New security proof for device-independent quantum key distribution

Ernest Tan, a CQT alumnus, worked with CQT Fellow Charles Lim and his PhD advisor Renato Renner at ETH Zurich on a security proof for device-independent quantum key distribution with 'advantage distillation'.

When Alice and Bob talk more often, they can better outsmart an eavesdropper to make a secure encryption key. This was a known fact for quantum key distribution – now researchers including CQT Fellow Charles Lim and CQT alumnus Ernest Tan have shown it holds true for device-independent quantum key distribution (DIQKD) as well.

The team published their finding in Physical Review Letters in January, writing it “could help to pave the way towards an experimental implementation of DIQKD”.

The goal of quantum key distribution is to give two parties, traditionally known as Alice and Bob, matching and private encryption keys. These keys are just a random list of 1s and 0s. Alice and Bob can use these keys to scramble and unscramble a secret message sent between them.

In DIQKD, Alice and Bob make a shared secret key using entangled quantum devices.

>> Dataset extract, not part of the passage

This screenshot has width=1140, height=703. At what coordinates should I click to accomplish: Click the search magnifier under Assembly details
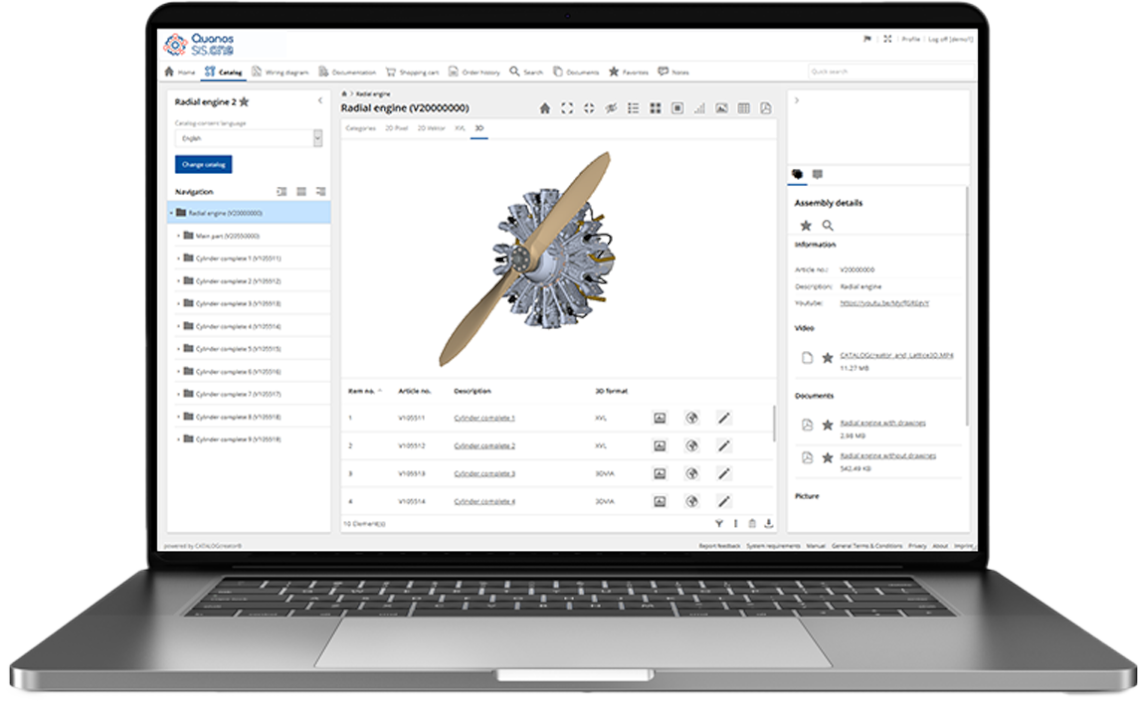pos(828,226)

These devices might be light detectors receiving pairs of entangled photons, for example. A scheme is ‘device-independent’ when it does not require detailed knowledge about how the devices are performing measurements.

Existing security proofs for DIQKD deal with protocols where Alice and Bob communicate just once during key distribution, after the devices have output all their measurements. Alice sends a public message to Bob that encodes some ‘error-correction information’ about her raw data. Bob can use this message to process his raw data and determine if the key is secure.

When Eve knows more

What the researchers investigated is a two-way communication protocol, where Alice and Bob talk more often to each other, known as a repetition-code protocol. This is already well studied for standard QKD. The team extends its security proof to DIQKD, finding the protocol gives an advantage over any eavesdropper – traditionally known as Eve – attempting to intercept the key.

“When there was only one-way communication, if Eve has more information than Bob about Alice’s data, you won't be able to get a secure key, at least not by using the raw data directly. But in this case, you would still be able to distil a secret key in some cases where previously it was impossible. It is kind of surprising because it tells you that you can still do something even if Eve has more information than Bob,” says Ernest.

Ernest is currently a PhD student at ETH Zurich. He majored in Physics as an undergraduate student in NUS and completed his master’s degree at CQT with Principal Investigator Valerio Scarani’s group. Ernest worked on the new proof with his PhD advisor Renato Renner and with Charles, who is appointed both at CQT and in the NUS Faculty of Engineering.

Distilling an advantage

When Eve tries to learn the secret key for herself, the principles of quantum physics mean that her eavesdropping creates noise in the system. This shows up to Alice and Bob as mismatching bits in their keys. The more noise, the more information Eve is assumed to have. Alice and Bob may decide that Eve has too much information for them to generate a secure key and so discard their data.

In the repetition-code protocol, Alice and Bob break up their raw data into smaller blocks of bits. Then, Alice randomly generates a bit on her own, adding it to each digit of her block. She sends this as a message to Bob. For example, if Alice has a block 010 and she randomly generates 1, she sends Bob 101.

Bob then subtracts his block from Alice’s message. If Bob’s block matched Alice’s, Bob’s subtraction shows him the random bit that Alice added. In the example above, he would compute 101 - 010 to get 111. Bob can then reply to accept this block, guessing that Alice has generated the random bit 1. If Bob’s raw data had not matched Alice’s, the bits he computes will not have the same value, and he rejects the block.

This process is repeated for all the blocks. The protocol puts Eve in a situation where she knows less than Bob about the random bits that Alice produced. Alice and Bob then generate their final secret key from these random bits. By selecting only the blocks where their raw data match, Alice and Bob can obtain a secret key in the presence of more noise, regardless of whether the noise came from an eavesdropper or an imperfect implementation.

Ernest hopes to further improve the proof technique for two-way communication in DIQKD. At the same time, he is also collaborating with Charles’ group to improve the known security proofs for one-way communication protocols for DIQKD. A preprint of their work can be found on the arXiv.